TCP Congestion Controls: Algorithms and Optimization Models

Author
Steven Low

CS & EE Depts
California Institute of Technology, Pasadena
 

Abstract
Congestion control is a set of distributed algorithms to share network resources among competing users. They adapt to fluctuations in the capacity of, and the demand for, these resources. A TCP congestion control scheme consists of two subalgorithms: a queue management algorithm (e.g., DropTail, RED, REM etc) that provides congestion information to sources, and a source algorithm (e.g., Tahoe, Reno, NewReno, SACK, Vegas, etc) that adjusts window size in response.

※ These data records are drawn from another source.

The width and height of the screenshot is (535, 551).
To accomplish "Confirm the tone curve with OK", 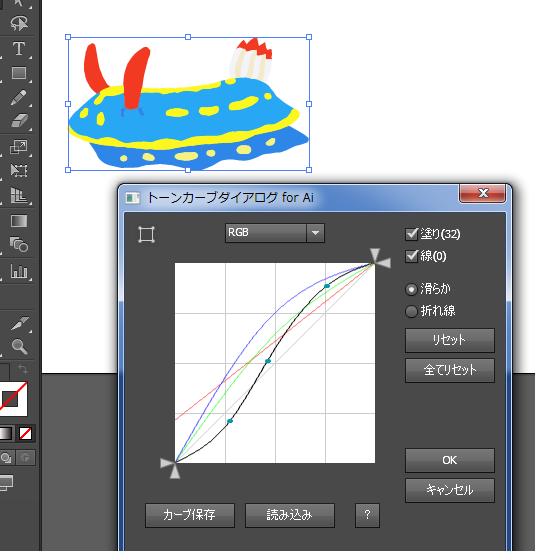I will [x=450, y=460].
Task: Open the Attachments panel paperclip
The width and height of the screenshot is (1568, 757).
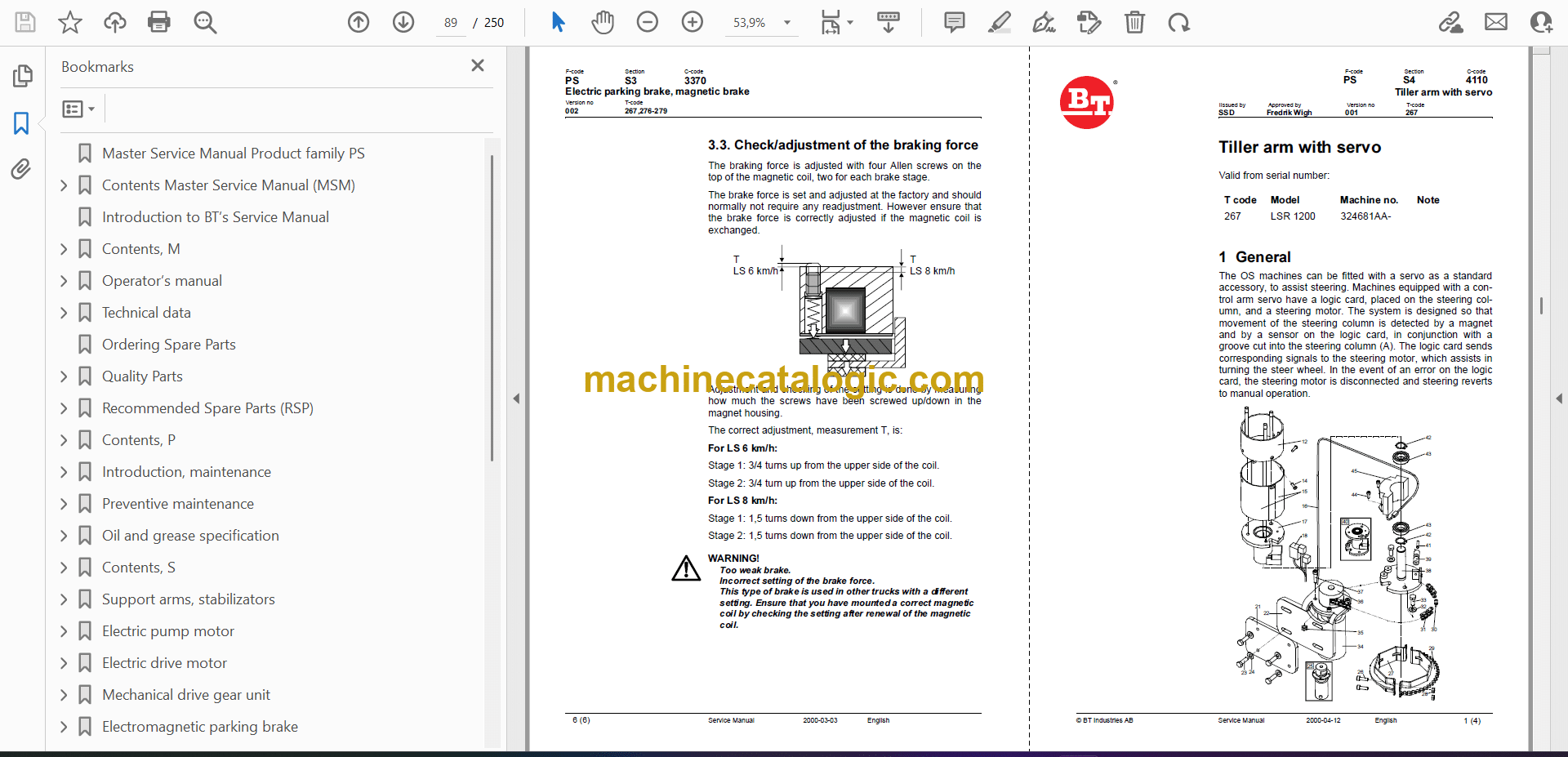Action: pyautogui.click(x=21, y=169)
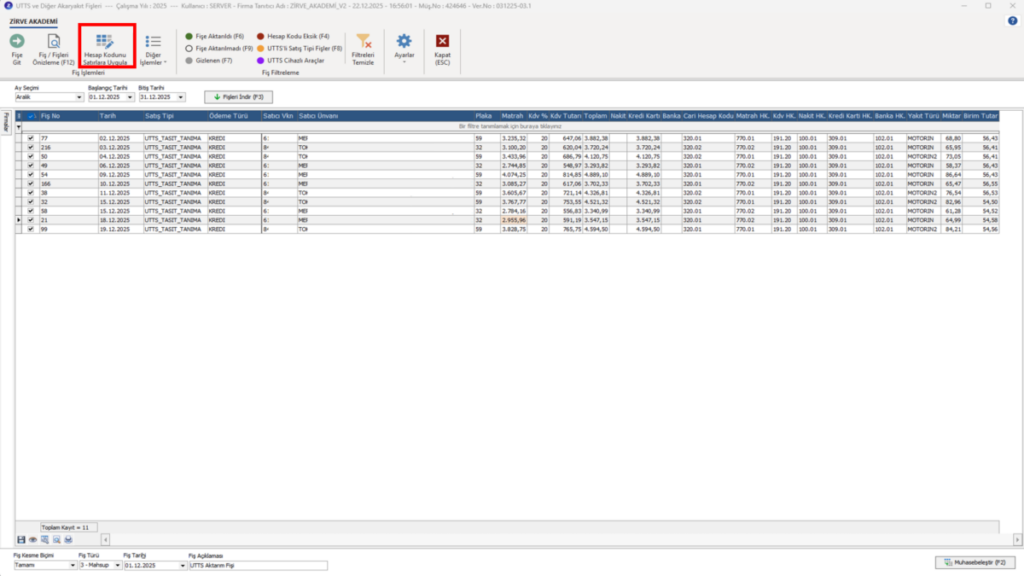1024x576 pixels.
Task: Click the Fişe Git arrow icon
Action: tap(17, 42)
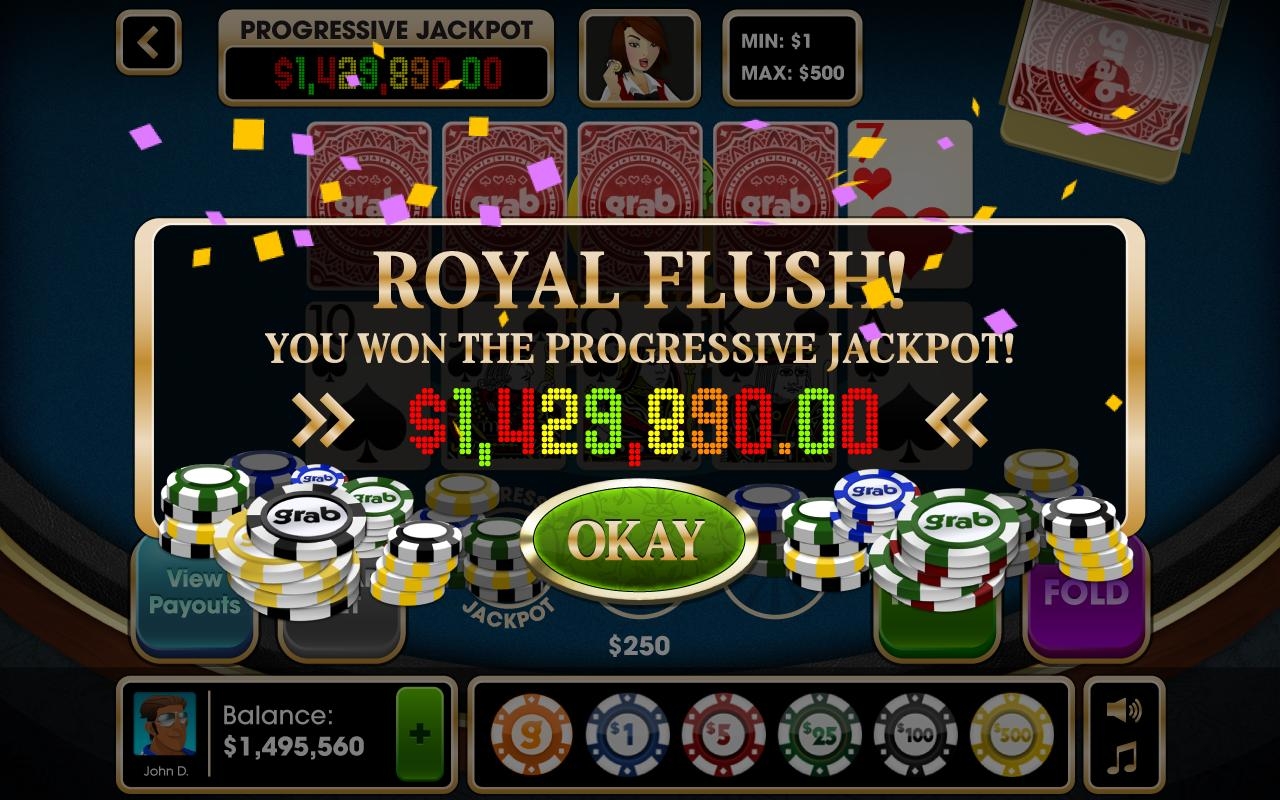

In this tutorial, we will first briefly describe major TCP congestion control algorithms. Then we will explain several recently developed optimization models of these algorithms and use these models to understand, and predict network performance, such as stability, window dynamics, and fairness. We will focus on a duality model that treats source rates as primal variables, congestion measures as dual variables, and the process of congestion control as carrying out a primal-dual algorithm to maximize aggregate source utility subject to capacity constraints. We will illustrate how the duality model provides a unified framework to model and enhance various TCP congestion control schemes.
 

Who should attend?
Researchers and practitioners who are interested in learning about various TCP congestion control algorithms and their variants, and especially recent mathematical models of these algorithms.
 
Biography
Steven Low received his B.S. degree from Cornell University and PhD from the University of California -- Berkeley in 1992, both in electrical engineering. He has been a consultant to NEC, CA, in 1991 and was with AT\&T Bell Laboratories, Murray Hill, from 1992 to 1996, with the University of Melbourne, Australia, from 1996-2000, and is now an Associate Professor of the CS and EE Departments of Caltech. He has held visiting academic positions in the US, Hong Kong, and Australia. He was a co-recipient of the IEEE William R. Bennett Prize Paper Award in 1997 and the 1996 R&D 100 Award. He is on the editorial board of IEEE/ACM Transactions on Networking. He has been a guest editor of the IEEE Journal on Selected Area in Communications, on the program committee of several conferences. His research interests are in the control and optimization of communications networks and protocols, and network security and privacy.